Dans un arrêt du 27 mars 2018, la cour d'appel de Paris a condamné l’Agent judiciaire de l’Etat à payer à M. X. une indemnité en réparation du préjudice résultant de la privation de liberté ainsi qu’une indemnité au titre du traitement sous contrainte, et à payer à Mme Y. une indemnité au titre du préjudice moral à raison de l’hospitalisation illégale de M. X.


La Cour de cassation rejette le pourvoi de l’Agent judiciaire de l’Etat, le 17 octobre 2019.


Elle estime que l’arrêt d'appel énonce exactement qu’il résulte de la combinaison de l’article L. 3216-1 du code de la santé publique, dans sa rédaction issue de la loi n° 2011-803 du 5 juillet 2011, et des dispositions transitoires de l’article 18 de cette loi que si le juge administratif est demeuré compétent pour statuer sur les recours à l’encontre de toute décision administrative relative aux soins psychiatriques sous contrainte dont il aurait déjà été saisi avant le 1er janvier 2013, le juge judiciaire, saisi, à compter de cette date, d’une demande d’indemnisation des conséquences dommageables résultant pour l’intéressé de telles décisions, peut connaître des irrégularités dont ces dernières seraient entachées, dès lors qu’elles n’ont pas été préalablement soumises au contrôle du juge administratif.

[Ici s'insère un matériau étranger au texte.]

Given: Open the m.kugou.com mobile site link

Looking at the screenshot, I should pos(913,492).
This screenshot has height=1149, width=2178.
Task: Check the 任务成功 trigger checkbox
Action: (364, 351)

Il s’en déduit qu’en retenant la compétence du juge judiciaire, lequel ne statue pas alors sur une exception d’illégalité, la cour d’appel n’a pas méconnu le principe de la séparation des autorités administratives et judiciaires.


Par ailleurs, la Cour de cassation précise que l’article L. 3216-1 du code de la santé publique ne subordonne pas la réparation des conséquences dommageables d’une décision administrative relative aux soins psychiatriques sous contrainte à l’exercice préalable par l’intéressé des voies de recours lui permettant de contester la légalité de cette décision.


Enfin, l’arrêt d'appel relève, d’une part, que le préfet ne justifie pas de la compétence, par délégation, de l’auteur de l’arrêté préfectoral, d’autre part, que cette décision, malgré l’annexion d’un certificat médical, ainsi que les autres arrêtés préfectoraux sont rédigés en termes généraux ne permettant pas de s’assurer que la personne présentait des troubles mentaux nécessitant des soins et compromettant la sûreté des personnes ou portant atteinte, de façon grave, à l’ordre public.La Cour de cassation estime qu’ayant ainsi caractérisé les irrégularités aux conséquences dommageables affectant ces décisions à l’origine des soins contraints, la cour d’appel en a exactement déduit que M. X. pouvait prétendre à l’indemnisation de l’entier préjudice né de l’atteinte portée à sa liberté par son hospitalisation d’office irrégulièrement ordonnée et Mme Y., à l’indemnisation de son préjudice moral.